◆ **TASK REQUIREMENTS**
Extract every line of the records below that contains the string "Expand". Matching is case-sensitive.
/---
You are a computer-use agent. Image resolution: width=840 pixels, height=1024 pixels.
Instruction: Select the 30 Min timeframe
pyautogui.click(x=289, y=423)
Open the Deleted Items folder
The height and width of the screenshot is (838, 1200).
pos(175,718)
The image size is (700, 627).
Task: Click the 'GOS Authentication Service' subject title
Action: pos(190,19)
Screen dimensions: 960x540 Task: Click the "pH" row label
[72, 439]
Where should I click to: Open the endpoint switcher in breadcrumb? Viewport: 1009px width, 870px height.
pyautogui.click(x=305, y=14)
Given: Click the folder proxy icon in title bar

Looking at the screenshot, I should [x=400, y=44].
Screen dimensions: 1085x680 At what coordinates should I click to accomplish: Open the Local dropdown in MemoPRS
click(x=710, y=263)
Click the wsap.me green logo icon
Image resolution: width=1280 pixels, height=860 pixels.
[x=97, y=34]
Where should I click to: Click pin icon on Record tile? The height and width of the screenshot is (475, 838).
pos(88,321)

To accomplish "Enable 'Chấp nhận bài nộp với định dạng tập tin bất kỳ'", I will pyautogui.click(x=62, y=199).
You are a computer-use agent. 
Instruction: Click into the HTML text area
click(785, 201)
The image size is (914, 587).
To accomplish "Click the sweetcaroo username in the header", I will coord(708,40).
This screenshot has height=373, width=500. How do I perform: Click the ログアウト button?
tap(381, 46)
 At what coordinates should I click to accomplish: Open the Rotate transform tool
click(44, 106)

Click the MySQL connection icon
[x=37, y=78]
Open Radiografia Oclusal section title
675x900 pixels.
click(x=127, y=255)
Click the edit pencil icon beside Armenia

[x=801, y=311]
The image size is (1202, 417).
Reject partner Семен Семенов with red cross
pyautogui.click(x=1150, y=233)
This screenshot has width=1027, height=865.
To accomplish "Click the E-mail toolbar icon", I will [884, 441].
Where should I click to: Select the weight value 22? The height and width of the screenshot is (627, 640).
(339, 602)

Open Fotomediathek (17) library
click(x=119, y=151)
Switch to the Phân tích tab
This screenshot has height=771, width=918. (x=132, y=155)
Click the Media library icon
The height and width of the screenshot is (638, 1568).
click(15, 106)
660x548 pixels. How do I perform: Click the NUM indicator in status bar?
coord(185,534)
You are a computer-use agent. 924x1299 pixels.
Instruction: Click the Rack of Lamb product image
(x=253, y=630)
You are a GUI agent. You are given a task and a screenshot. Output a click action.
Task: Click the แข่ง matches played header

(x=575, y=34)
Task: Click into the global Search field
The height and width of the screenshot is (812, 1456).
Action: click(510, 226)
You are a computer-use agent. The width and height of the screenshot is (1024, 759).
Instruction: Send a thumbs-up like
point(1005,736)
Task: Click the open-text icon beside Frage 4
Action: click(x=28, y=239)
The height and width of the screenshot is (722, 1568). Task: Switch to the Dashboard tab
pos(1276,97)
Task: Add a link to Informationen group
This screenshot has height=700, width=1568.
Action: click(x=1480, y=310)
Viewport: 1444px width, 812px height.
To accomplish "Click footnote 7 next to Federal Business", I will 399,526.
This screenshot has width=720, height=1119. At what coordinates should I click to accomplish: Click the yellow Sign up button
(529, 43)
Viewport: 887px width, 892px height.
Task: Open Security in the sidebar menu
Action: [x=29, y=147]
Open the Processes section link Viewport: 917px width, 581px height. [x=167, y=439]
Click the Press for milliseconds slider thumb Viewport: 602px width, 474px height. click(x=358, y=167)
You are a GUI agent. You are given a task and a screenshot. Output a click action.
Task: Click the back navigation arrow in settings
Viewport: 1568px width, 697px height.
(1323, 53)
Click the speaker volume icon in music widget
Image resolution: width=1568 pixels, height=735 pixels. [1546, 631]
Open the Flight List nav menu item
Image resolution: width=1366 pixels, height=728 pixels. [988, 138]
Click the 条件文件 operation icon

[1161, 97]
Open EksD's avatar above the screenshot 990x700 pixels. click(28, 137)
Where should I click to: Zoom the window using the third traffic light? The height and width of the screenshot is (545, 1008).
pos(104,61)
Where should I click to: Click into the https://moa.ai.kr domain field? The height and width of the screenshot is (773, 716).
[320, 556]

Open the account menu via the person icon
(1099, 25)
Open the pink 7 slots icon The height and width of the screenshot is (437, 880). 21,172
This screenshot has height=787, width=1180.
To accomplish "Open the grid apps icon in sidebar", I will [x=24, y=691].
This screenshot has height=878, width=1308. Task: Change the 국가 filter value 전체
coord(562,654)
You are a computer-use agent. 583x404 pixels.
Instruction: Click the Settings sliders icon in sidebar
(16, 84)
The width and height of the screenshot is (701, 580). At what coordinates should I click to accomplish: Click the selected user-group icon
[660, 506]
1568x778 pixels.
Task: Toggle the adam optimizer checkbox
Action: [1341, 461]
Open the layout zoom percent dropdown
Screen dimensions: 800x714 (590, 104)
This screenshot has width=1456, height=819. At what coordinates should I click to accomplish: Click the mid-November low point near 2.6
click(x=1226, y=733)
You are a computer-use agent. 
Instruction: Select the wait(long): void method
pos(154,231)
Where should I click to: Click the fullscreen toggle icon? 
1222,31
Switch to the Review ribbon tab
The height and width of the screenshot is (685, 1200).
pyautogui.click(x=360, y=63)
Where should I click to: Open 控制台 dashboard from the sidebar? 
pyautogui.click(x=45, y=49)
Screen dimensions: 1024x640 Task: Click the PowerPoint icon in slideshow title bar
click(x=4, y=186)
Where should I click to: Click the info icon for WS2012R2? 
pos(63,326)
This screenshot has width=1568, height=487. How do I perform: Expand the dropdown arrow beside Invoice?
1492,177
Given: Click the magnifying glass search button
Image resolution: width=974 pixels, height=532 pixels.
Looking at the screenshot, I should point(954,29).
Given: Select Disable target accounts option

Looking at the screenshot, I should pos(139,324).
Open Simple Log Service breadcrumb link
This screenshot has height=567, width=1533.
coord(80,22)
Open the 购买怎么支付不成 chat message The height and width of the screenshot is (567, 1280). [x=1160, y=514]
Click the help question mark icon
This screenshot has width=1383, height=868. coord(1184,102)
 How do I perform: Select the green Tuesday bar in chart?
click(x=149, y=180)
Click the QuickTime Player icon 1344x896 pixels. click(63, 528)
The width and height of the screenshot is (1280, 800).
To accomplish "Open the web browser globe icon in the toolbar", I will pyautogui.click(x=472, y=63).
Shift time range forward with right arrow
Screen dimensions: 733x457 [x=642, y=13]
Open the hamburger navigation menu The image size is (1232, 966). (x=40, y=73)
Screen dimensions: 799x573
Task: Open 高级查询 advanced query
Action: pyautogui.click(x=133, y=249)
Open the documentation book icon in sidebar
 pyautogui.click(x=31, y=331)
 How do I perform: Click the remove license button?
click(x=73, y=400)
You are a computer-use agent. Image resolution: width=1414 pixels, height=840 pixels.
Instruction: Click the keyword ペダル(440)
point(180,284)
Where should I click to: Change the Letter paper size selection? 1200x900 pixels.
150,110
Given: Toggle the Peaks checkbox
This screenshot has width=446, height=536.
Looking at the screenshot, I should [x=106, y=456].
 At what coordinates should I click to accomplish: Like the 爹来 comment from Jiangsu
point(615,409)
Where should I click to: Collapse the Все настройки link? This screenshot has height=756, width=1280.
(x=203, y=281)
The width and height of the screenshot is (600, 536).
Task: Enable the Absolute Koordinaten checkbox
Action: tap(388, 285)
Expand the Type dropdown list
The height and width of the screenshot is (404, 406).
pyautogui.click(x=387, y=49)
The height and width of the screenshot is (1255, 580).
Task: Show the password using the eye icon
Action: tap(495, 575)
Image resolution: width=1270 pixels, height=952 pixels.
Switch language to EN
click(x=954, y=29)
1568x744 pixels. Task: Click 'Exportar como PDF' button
\---
◆ **EXERCISE RESPONSE**
This screenshot has width=1568, height=487. How do I perform: Expand the dropdown arrow beside Invoice?
Expand the Type dropdown list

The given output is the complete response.